**Task requirements:** In the rows between the line holding "This screenshot has width=840, height=392." and the line holding "click(x=121, y=172)", inclusive, swap "coordinates" for "position" and reproduce those lines with everything else unchanged. Omit the pictures from your output.

**Listed records:**
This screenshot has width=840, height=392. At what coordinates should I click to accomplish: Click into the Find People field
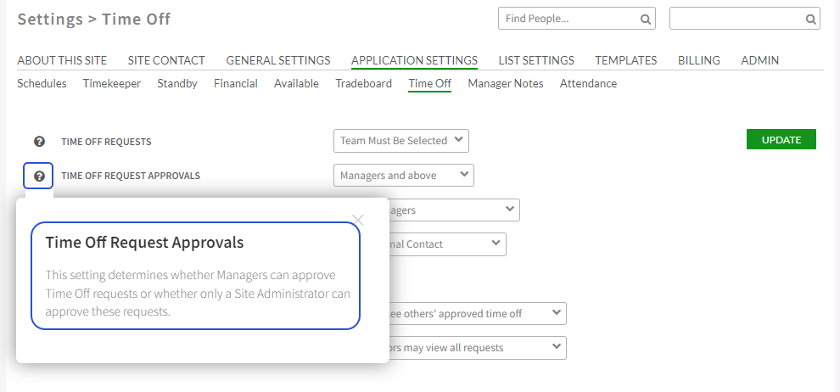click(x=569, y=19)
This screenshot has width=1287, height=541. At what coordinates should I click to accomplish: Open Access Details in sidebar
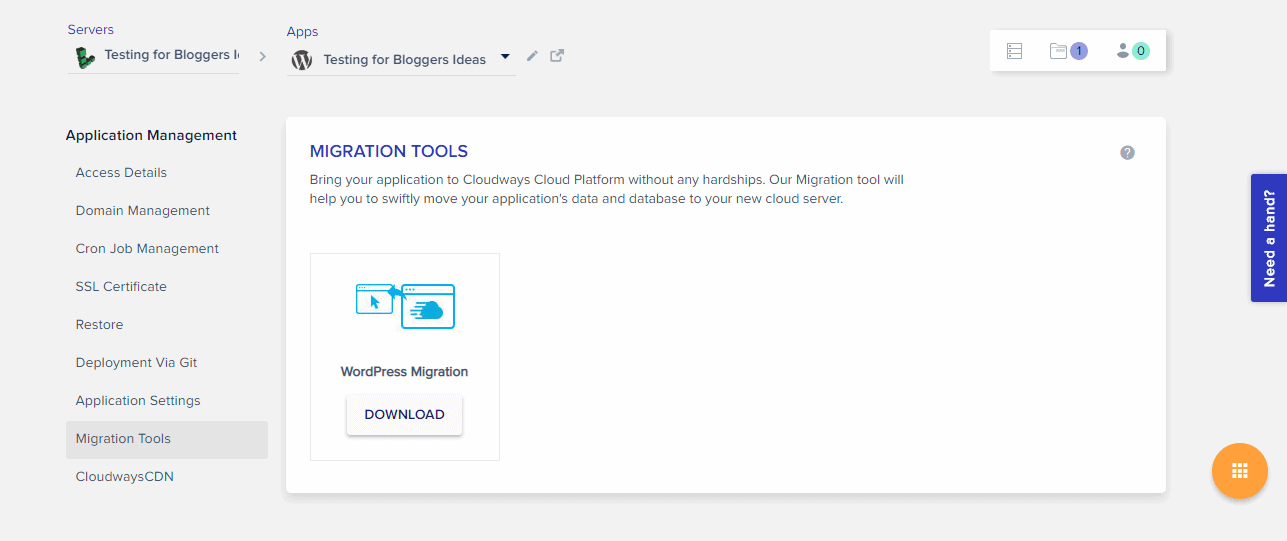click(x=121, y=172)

* * *

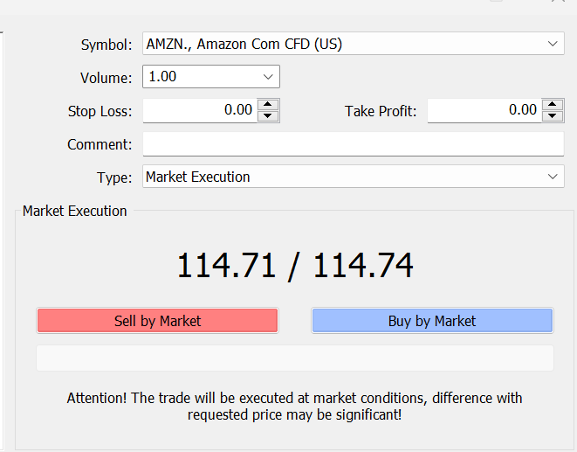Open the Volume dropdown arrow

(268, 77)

**Output:**
This screenshot has width=840, height=392. At what position should I click to accomplish: Click into the Find People field
click(x=569, y=19)
This screenshot has width=1287, height=541. At what position should I click to accomplish: Open Access Details in sidebar
click(x=121, y=172)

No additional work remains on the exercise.